Stored data entries
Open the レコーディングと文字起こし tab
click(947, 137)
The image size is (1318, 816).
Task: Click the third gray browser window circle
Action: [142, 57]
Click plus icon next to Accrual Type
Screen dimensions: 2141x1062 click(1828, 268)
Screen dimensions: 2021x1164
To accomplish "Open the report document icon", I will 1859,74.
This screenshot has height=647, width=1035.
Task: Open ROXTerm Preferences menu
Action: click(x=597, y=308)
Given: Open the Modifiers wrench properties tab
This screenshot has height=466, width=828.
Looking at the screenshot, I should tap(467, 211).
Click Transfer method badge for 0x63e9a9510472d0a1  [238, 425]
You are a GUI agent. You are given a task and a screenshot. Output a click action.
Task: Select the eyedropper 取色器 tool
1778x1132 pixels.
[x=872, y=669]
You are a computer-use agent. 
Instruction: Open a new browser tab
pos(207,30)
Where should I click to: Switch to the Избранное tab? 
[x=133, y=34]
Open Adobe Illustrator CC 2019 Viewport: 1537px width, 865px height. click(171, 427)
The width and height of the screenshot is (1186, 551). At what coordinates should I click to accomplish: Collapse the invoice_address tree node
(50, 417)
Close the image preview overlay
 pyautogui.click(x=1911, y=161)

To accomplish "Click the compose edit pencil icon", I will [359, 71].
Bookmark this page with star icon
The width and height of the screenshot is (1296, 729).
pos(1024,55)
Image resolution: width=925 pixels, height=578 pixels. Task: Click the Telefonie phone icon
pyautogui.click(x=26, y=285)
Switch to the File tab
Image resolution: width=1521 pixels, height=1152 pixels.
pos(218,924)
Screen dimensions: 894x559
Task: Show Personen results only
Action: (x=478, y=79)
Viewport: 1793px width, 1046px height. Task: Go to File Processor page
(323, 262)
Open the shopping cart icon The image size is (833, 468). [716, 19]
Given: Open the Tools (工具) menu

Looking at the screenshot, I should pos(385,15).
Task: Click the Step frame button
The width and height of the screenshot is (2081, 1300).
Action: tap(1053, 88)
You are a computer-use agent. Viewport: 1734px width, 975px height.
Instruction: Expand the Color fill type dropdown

> What the task requires
Every entry above must be reproduced exactly.

> Solution
Open the レコーディングと文字起こし tab
click(947, 137)
The image size is (1318, 816).
Task: Click the third gray browser window circle
Action: [142, 57]
Click plus icon next to Accrual Type
Screen dimensions: 2141x1062 click(1828, 268)
Screen dimensions: 2021x1164
To accomplish "Open the report document icon", I will 1859,74.
This screenshot has height=647, width=1035.
Task: Open ROXTerm Preferences menu
Action: click(x=597, y=308)
Given: Open the Modifiers wrench properties tab
This screenshot has height=466, width=828.
Looking at the screenshot, I should tap(467, 211).
Click Transfer method badge for 0x63e9a9510472d0a1  [238, 425]
You are a GUI agent. You are given a task and a screenshot. Output a click action.
Task: Select the eyedropper 取色器 tool
1778x1132 pixels.
[x=872, y=669]
You are a computer-use agent. 
Instruction: Open a new browser tab
pos(207,30)
Where should I click to: Switch to the Избранное tab? 
[x=133, y=34]
Open Adobe Illustrator CC 2019 Viewport: 1537px width, 865px height. click(171, 427)
The width and height of the screenshot is (1186, 551). At what coordinates should I click to accomplish: Collapse the invoice_address tree node
(50, 417)
Close the image preview overlay
 pyautogui.click(x=1911, y=161)

To accomplish "Click the compose edit pencil icon", I will [359, 71].
Bookmark this page with star icon
The width and height of the screenshot is (1296, 729).
pos(1024,55)
Image resolution: width=925 pixels, height=578 pixels. Task: Click the Telefonie phone icon
pyautogui.click(x=26, y=285)
Switch to the File tab
Image resolution: width=1521 pixels, height=1152 pixels.
pos(218,924)
Screen dimensions: 894x559
Task: Show Personen results only
Action: (x=478, y=79)
Viewport: 1793px width, 1046px height. Task: Go to File Processor page
(323, 262)
Open the shopping cart icon The image size is (833, 468). [716, 19]
Given: Open the Tools (工具) menu

Looking at the screenshot, I should pos(385,15).
Task: Click the Step frame button
The width and height of the screenshot is (2081, 1300).
Action: tap(1053, 88)
You are a computer-use agent. Viewport: 1734px width, 975px height.
Instruction: Expand the Color fill type dropdown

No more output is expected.